| Dataset excerpts |
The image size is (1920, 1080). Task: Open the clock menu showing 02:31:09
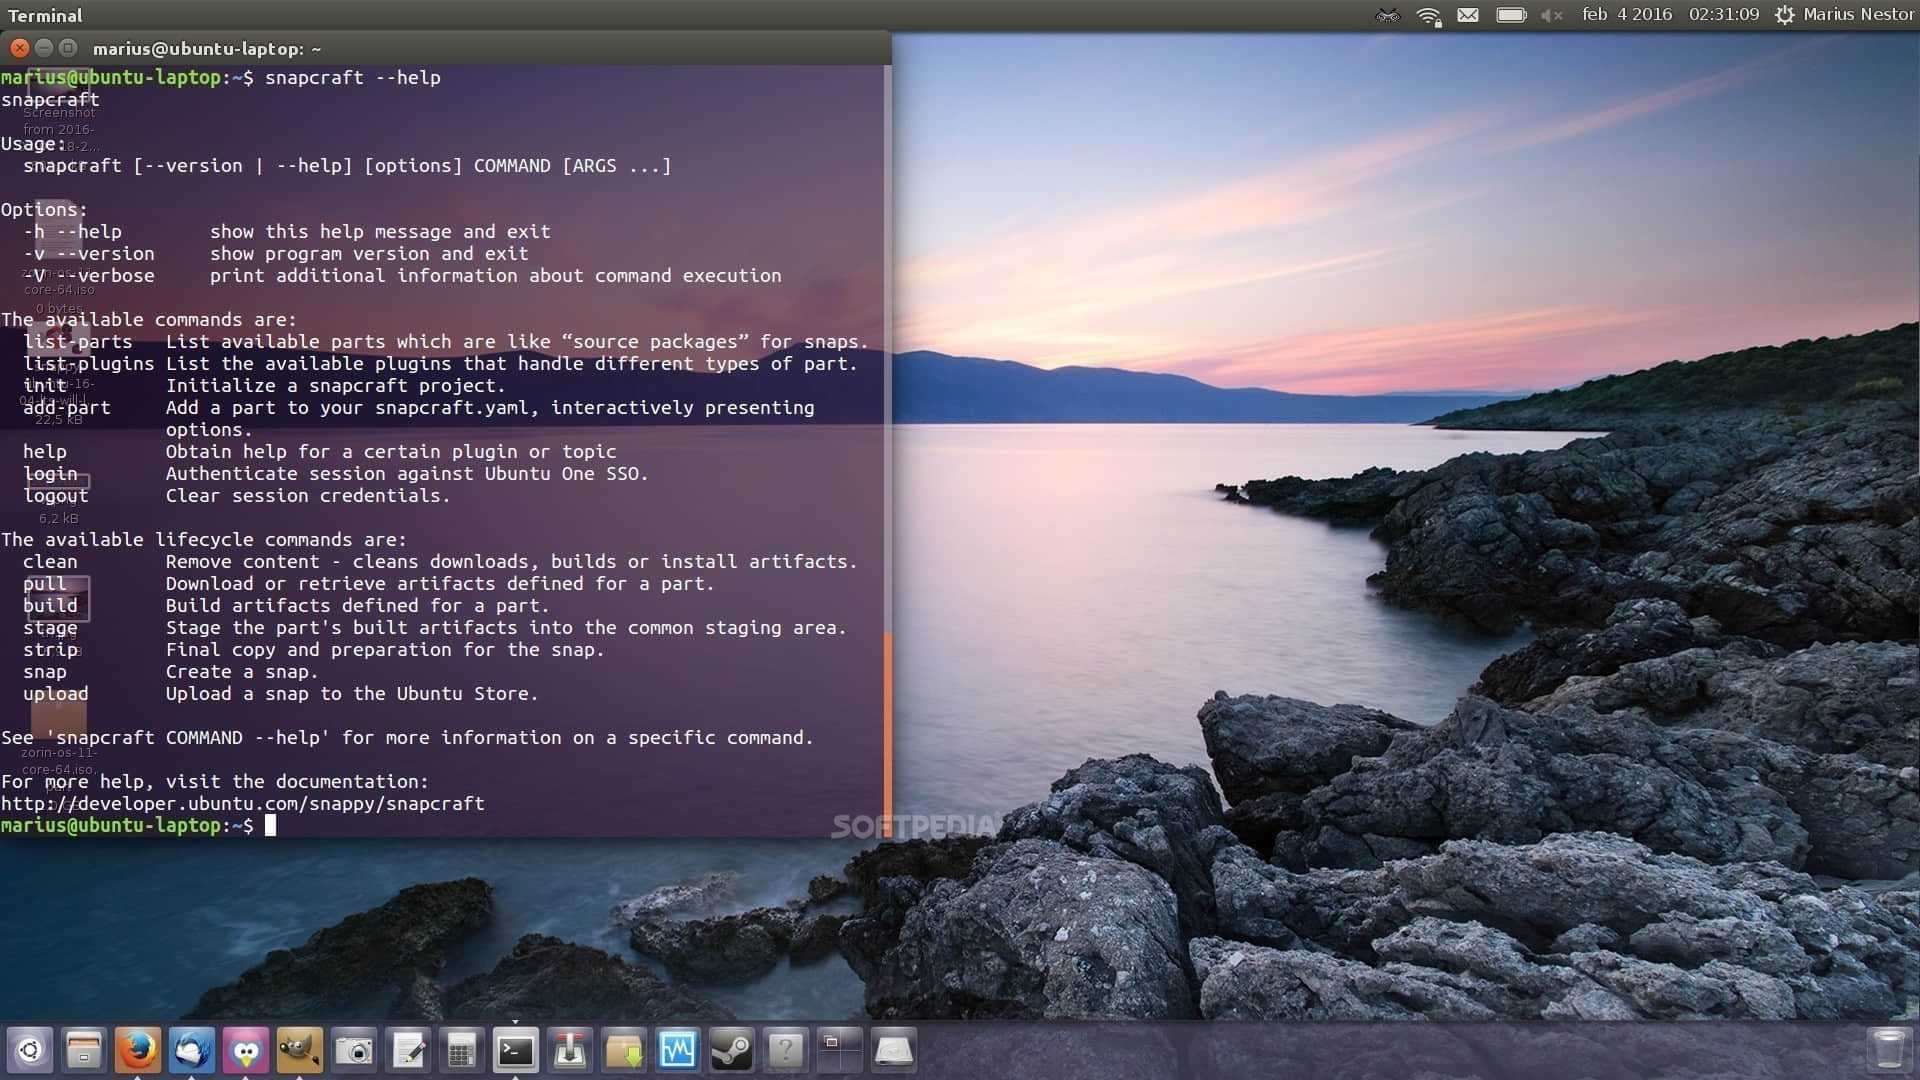(1723, 15)
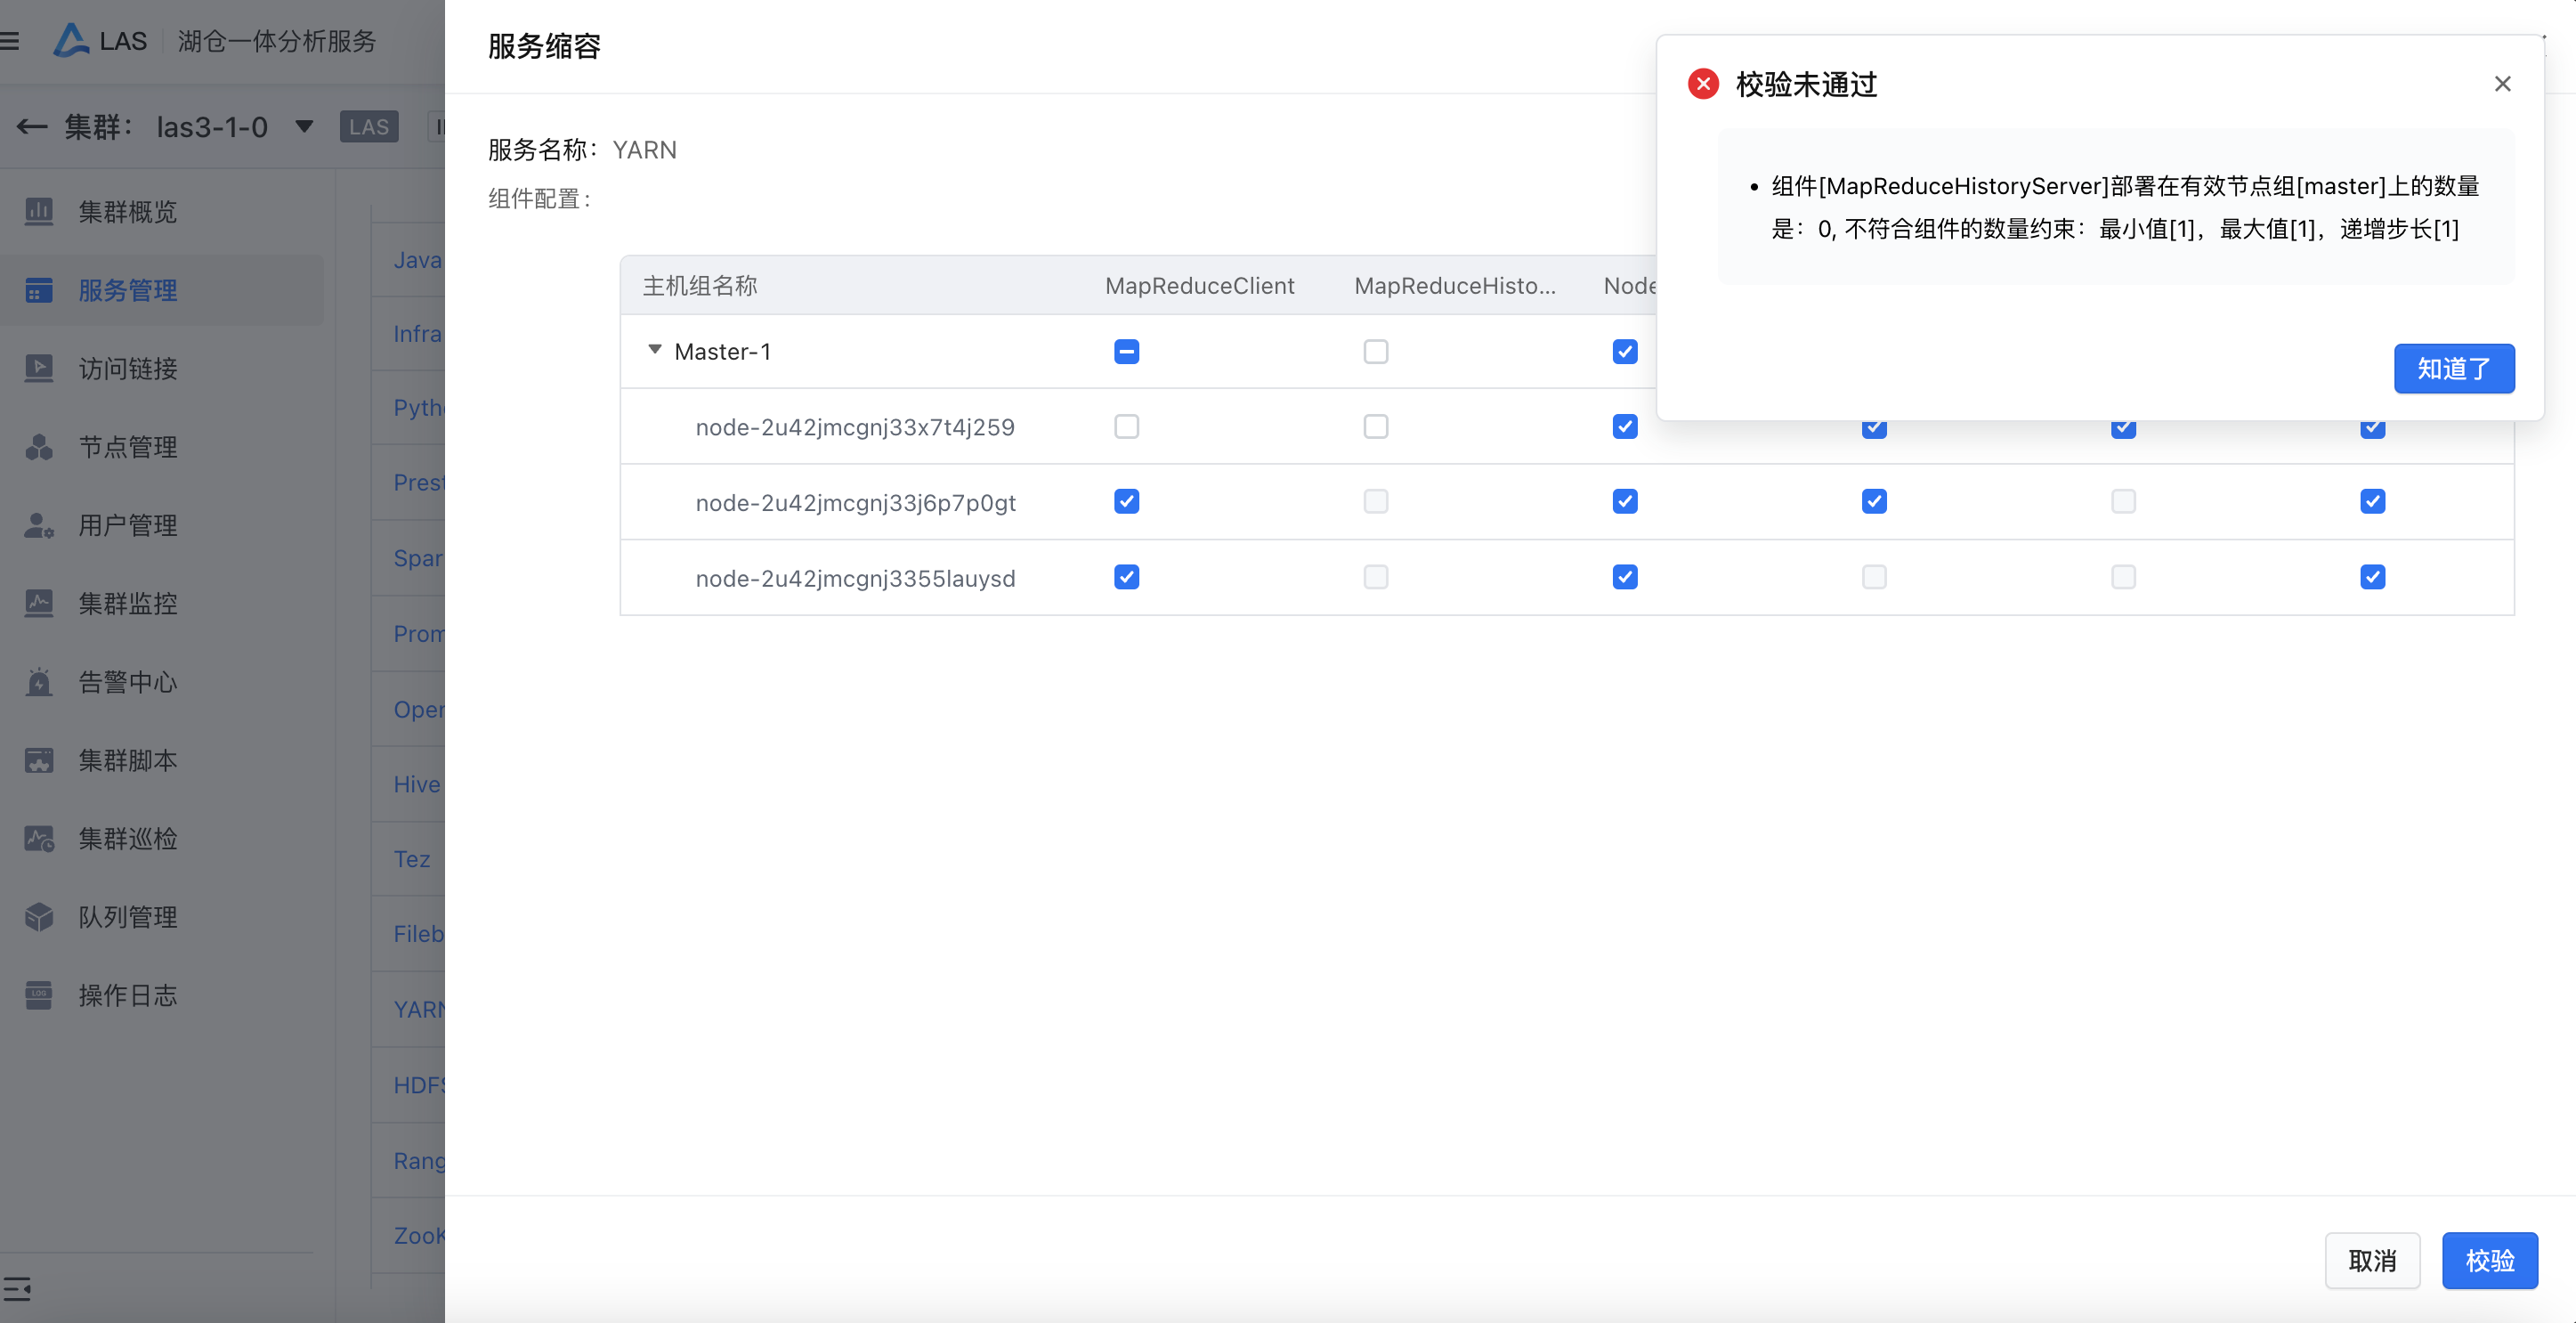Click the cluster overview (集群概览) sidebar icon
2576x1323 pixels.
point(39,212)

| Work required |
Strip out the pictures and reproduce the remaining material above exactly.

| Task response |
The image size is (1920, 1080). Task: Open the clock menu showing 02:31:09
(1723, 15)
Click the cluster overview (集群概览) sidebar icon
2576x1323 pixels.
point(39,212)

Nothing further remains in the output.